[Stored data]

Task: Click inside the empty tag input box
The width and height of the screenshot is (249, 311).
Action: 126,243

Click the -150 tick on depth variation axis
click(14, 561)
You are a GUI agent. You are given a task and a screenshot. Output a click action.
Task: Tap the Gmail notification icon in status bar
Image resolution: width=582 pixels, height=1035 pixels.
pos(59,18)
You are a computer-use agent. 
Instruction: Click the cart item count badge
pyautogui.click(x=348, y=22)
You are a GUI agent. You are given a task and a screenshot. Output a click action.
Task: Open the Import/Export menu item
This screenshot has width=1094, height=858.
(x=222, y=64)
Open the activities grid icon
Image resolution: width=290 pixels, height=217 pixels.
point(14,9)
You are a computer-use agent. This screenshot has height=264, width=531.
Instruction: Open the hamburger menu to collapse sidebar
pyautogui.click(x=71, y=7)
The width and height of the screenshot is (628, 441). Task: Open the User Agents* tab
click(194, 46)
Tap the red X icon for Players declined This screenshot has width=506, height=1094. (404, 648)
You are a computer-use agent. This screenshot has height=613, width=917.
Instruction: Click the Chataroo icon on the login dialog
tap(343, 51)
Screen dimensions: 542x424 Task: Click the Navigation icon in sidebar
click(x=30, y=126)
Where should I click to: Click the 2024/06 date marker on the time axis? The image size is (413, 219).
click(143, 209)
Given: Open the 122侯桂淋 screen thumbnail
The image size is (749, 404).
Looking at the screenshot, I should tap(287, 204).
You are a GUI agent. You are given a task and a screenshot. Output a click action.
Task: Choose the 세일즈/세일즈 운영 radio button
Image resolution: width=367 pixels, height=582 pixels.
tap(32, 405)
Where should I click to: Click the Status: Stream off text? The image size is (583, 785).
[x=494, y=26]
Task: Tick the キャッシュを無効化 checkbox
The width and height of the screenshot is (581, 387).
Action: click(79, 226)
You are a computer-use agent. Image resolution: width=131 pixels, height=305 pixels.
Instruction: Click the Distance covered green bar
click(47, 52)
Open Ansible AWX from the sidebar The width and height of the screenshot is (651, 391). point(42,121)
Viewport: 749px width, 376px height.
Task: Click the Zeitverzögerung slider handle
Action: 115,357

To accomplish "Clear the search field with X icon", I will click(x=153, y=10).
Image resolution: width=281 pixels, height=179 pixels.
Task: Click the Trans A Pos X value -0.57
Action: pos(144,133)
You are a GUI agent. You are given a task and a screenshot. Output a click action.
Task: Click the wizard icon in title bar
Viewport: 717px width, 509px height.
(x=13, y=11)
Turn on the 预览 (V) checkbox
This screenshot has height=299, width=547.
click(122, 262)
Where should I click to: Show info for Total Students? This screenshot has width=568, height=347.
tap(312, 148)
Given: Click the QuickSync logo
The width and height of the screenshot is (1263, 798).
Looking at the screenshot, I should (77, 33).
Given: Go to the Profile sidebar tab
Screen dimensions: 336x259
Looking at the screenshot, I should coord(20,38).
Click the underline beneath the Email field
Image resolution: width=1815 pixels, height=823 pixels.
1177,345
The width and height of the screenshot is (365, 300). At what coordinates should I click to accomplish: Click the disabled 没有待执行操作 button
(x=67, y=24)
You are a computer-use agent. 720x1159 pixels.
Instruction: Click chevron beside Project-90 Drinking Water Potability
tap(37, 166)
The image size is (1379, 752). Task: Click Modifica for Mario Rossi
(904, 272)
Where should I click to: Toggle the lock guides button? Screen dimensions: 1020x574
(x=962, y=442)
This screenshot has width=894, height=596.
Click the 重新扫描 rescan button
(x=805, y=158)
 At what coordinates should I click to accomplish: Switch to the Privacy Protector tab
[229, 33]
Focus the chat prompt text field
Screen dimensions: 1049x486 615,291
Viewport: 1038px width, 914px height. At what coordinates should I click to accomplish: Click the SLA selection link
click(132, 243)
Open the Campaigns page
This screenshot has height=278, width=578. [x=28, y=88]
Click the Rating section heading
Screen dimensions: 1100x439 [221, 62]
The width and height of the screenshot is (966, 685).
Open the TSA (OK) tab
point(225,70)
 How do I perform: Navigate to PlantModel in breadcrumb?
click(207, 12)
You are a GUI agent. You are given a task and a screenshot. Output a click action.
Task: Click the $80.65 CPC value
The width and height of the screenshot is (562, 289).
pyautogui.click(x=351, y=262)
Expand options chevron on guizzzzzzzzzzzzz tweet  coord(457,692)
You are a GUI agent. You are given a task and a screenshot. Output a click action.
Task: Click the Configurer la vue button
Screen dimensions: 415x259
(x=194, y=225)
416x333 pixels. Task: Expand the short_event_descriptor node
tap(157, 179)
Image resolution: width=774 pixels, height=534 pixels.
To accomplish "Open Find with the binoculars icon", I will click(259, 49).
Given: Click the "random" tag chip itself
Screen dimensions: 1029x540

DIRECTIONS | Reproduce all the data precisely, word for word.

ANSWER TO THIS PROBLEM |
Task: Click inside the empty tag input box
The width and height of the screenshot is (249, 311).
Action: 126,243

Click the -150 tick on depth variation axis
click(14, 561)
You are a GUI agent. You are given a task and a screenshot. Output a click action.
Task: Tap the Gmail notification icon in status bar
Image resolution: width=582 pixels, height=1035 pixels.
pos(59,18)
You are a computer-use agent. 
Instruction: Click the cart item count badge
pyautogui.click(x=348, y=22)
You are a GUI agent. You are given a task and a screenshot. Output a click action.
Task: Open the Import/Export menu item
This screenshot has width=1094, height=858.
(x=222, y=64)
Open the activities grid icon
Image resolution: width=290 pixels, height=217 pixels.
point(14,9)
You are a computer-use agent. This screenshot has height=264, width=531.
Instruction: Open the hamburger menu to collapse sidebar
pyautogui.click(x=71, y=7)
The width and height of the screenshot is (628, 441). Task: Open the User Agents* tab
click(194, 46)
Tap the red X icon for Players declined This screenshot has width=506, height=1094. (404, 648)
You are a computer-use agent. This screenshot has height=613, width=917.
Instruction: Click the Chataroo icon on the login dialog
tap(343, 51)
Screen dimensions: 542x424 Task: Click the Navigation icon in sidebar
click(x=30, y=126)
Where should I click to: Click the 2024/06 date marker on the time axis? The image size is (413, 219).
click(143, 209)
Given: Open the 122侯桂淋 screen thumbnail
The image size is (749, 404).
Looking at the screenshot, I should tap(287, 204).
You are a GUI agent. You are given a task and a screenshot. Output a click action.
Task: Choose the 세일즈/세일즈 운영 radio button
Image resolution: width=367 pixels, height=582 pixels.
tap(32, 405)
Where should I click to: Click the Status: Stream off text? The image size is (583, 785).
[x=494, y=26]
Task: Tick the キャッシュを無効化 checkbox
The width and height of the screenshot is (581, 387).
Action: click(79, 226)
You are a computer-use agent. Image resolution: width=131 pixels, height=305 pixels.
Instruction: Click the Distance covered green bar
click(47, 52)
Open Ansible AWX from the sidebar The width and height of the screenshot is (651, 391). point(42,121)
Viewport: 749px width, 376px height.
Task: Click the Zeitverzögerung slider handle
Action: 115,357

To accomplish "Clear the search field with X icon", I will click(x=153, y=10).
Image resolution: width=281 pixels, height=179 pixels.
Task: Click the Trans A Pos X value -0.57
Action: pos(144,133)
You are a GUI agent. You are given a task and a screenshot. Output a click action.
Task: Click the wizard icon in title bar
Viewport: 717px width, 509px height.
(x=13, y=11)
Turn on the 预览 (V) checkbox
This screenshot has height=299, width=547.
click(122, 262)
Where should I click to: Show info for Total Students? This screenshot has width=568, height=347.
tap(312, 148)
Given: Click the QuickSync logo
The width and height of the screenshot is (1263, 798).
Looking at the screenshot, I should (77, 33).
Given: Go to the Profile sidebar tab
Screen dimensions: 336x259
Looking at the screenshot, I should coord(20,38).
Click the underline beneath the Email field
Image resolution: width=1815 pixels, height=823 pixels.
1177,345
The width and height of the screenshot is (365, 300). At what coordinates should I click to accomplish: Click the disabled 没有待执行操作 button
(x=67, y=24)
You are a computer-use agent. 720x1159 pixels.
Instruction: Click chevron beside Project-90 Drinking Water Potability
tap(37, 166)
The image size is (1379, 752). Task: Click Modifica for Mario Rossi
(904, 272)
Where should I click to: Toggle the lock guides button? Screen dimensions: 1020x574
(x=962, y=442)
This screenshot has width=894, height=596.
Click the 重新扫描 rescan button
(x=805, y=158)
 At what coordinates should I click to accomplish: Switch to the Privacy Protector tab
[229, 33]
Focus the chat prompt text field
Screen dimensions: 1049x486 615,291
Viewport: 1038px width, 914px height. At what coordinates should I click to accomplish: Click the SLA selection link
click(132, 243)
Open the Campaigns page
This screenshot has height=278, width=578. [x=28, y=88]
Click the Rating section heading
Screen dimensions: 1100x439 [221, 62]
The width and height of the screenshot is (966, 685).
Open the TSA (OK) tab
point(225,70)
 How do I perform: Navigate to PlantModel in breadcrumb?
click(207, 12)
You are a GUI agent. You are given a task and a screenshot. Output a click action.
Task: Click the $80.65 CPC value
The width and height of the screenshot is (562, 289).
pyautogui.click(x=351, y=262)
Expand options chevron on guizzzzzzzzzzzzz tweet  coord(457,692)
You are a GUI agent. You are given a task and a screenshot. Output a click action.
Task: Click the Configurer la vue button
Screen dimensions: 415x259
(x=194, y=225)
416x333 pixels. Task: Expand the short_event_descriptor node
tap(157, 179)
Image resolution: width=774 pixels, height=534 pixels.
To accomplish "Open Find with the binoculars icon", I will click(259, 49).
Given: Click the "random" tag chip itself
Screen dimensions: 1029x540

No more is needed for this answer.